• What this task involves:
Set out each line from the following listing that includes the word "screenshot".
::::::::::
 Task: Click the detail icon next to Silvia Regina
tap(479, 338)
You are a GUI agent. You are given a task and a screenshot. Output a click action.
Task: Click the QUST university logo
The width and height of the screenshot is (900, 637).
::::::::::
• Response for this exercise:
You are a GUI agent. You are given a task and a screenshot. Output a click action.
The width and height of the screenshot is (900, 637).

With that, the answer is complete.